Das Ergebnis war eine riesige Freude für Malte und mich. Wir wussten durch die vielen Test vor der
Deutschen Meisterschaft, dass wir nicht langsam sind und die andern mit uns rechnen mussten. Die
vorigen Tests zeigten aber auch, dass das Männer Riemen Feld sehr stark und eng zusammen sein
würde. Natürlich hatten wir unser Ziel
A-Finale, wussten aber auch wie schwer das
werden würde, gerade nach dem wir am Freitag bei unserem ersten Rennen mit einem
durchschnittlichen Rennen nur zweiter geworden waren. Für mich ist das erste Rennen immer ein sehr wichtiges, da ich merke, ob alles funktioniert und natürlich will man sich ein bisschen
Selbstbewusstsein holen und gewinnen. Malte und ich wussten also, dass wir uns am Samstag

steigern mussten um unser Ziel zu erreichen. Am Samstag drehte der Wind auf Mitwind. Das kam uns als ein eher leichter Zweierwas entgegen. Ziel war

es mindestens dritter zu werden, um so ins Halbfinale der besten Zwölf einzuziehen. Wir hatten ein
super Rennen und konnten die Fehler vom vorigen Tag abschalten und kontrolliert ins Halbfinale
einziehen. Das Halbfinale ist nur wenige Stunden später an diesem Tag gewesen und der Druck war
groß. Wir wussten wir könnten es schaffen.Vor dem Halbfinale waren wir schon sehr nervös und verpassten fast unsere Startzeit. Wieder war es das Ziel mindestens dritter zu werden, um ins A Finale einzuziehen. Wir hatten ein super Rennen und konnten bei 400m vor dem Ziel schon etwas Druck rausnehmen, da wir genug
Vorsprung auf den Viertplatzierten hatten. Nun war unser Ziel erreicht und jeder Platz, den es weiter
nach vorne geht, wäre super. Leider haben wir am Finaltag nicht zu unserem Rhythmus gefunden und lieferten kein gutes Rennen ab und wurden schließlich sechster im Finale. Kein Ruderer will sechsterwerden in einem Finale. Dementsprechend war die Enttäuschung im ersten Moment  groß, aber einer muss im Finale sechster werden.
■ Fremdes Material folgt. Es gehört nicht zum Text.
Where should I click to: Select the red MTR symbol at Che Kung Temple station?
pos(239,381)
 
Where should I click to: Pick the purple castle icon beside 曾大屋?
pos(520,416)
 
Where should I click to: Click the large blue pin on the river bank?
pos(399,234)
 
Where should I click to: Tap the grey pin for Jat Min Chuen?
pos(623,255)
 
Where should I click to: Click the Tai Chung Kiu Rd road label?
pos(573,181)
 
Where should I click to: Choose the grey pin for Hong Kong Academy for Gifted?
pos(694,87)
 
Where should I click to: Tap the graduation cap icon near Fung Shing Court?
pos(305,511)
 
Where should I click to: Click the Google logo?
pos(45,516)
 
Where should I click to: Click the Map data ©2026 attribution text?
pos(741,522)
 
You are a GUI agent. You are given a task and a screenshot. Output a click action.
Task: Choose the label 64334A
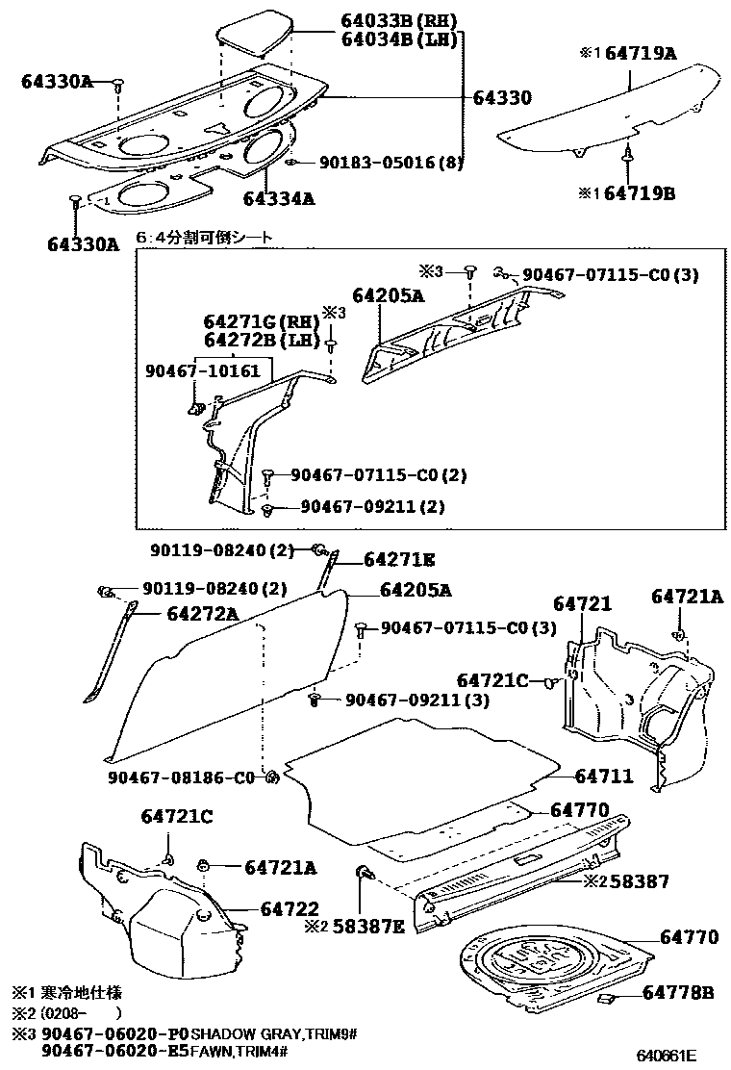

Du hast dich in diesem Jahr mit deiner Ergobestzeit stark verbessert. Hast du etwas an deinem Training geändert/verbessert oder wie erklärst du dir diese Steigerung?
Das Ergo war in den letzten Jahren immer eine große Baustelle von mir. Da das Ergo viel Kopfsache ist, habe ich meine Vorbereitung unmittelbar vor dem Test umgestellt. Ich bin von der Einstellung „du musst jetzt Bestzeit fahren“ zu “du kannst jetzt Bestzeit fahren“ umgestiegen, was mich sehr viel
lockerer gemacht hat und das war – so denke ich – der Schlüssel zu dieser Zeit.
Ist dein Ziel für 2020 der Achter oder eine andere Bootsklasse?
Das Ziel Olympia ist ein sehr großes und schwer zu erreichendes Ziel. Ich habe mir gesagt, dass ich mir keine Bootsklasse aussuchen möchte, auf die ich hintrainiere. Ich genieße die Zeit auf dem Weg hin zu Olympia, versuche mein Allerbestes zu geben und will unbedingt mit dabei sein. Ob und in
welchem Boot, das kann und will ich auch nicht sagen.
Vorgestern wurden die Besetzungen für das Team Deutschlandachter vorgestellt. Wir haben erfahren, dass der Achter bereits fest ist, während ihr noch um 4er und 2er kämpfen könnt und müsst. Wie siehst du deine
Chancen in den Bootsklassen und für die entscheidende Hügelregatta?
Die Vorstellung war meine erste Teamvorstellung mit dem Team Deutschlandachter und es war ein
sehr schöner Tag. Es war gut, um mal aus dem Trainingsrhythmus etwas rauszukommen. In Essen
fahren wir verschiedene Vierer Kombinationen und Malte und ich müssen uns nochmal am Sonntag
im Zweier beweisen. Die Chancen sind sehr schwer einzuschätzen, da alle Vierer sehr schnell sind und ich ein dichtes Feld erwarte. Ich denke aber, dass mein Vierer ein schneller Vierer ist und hoffentlich etwas schneller als die anderen ist. Wir werden es sehen und am Ende werden es die Trainer entscheiden.
Vielen Dank für das Interview und viel Erfolg in deiner restlichen Saison!!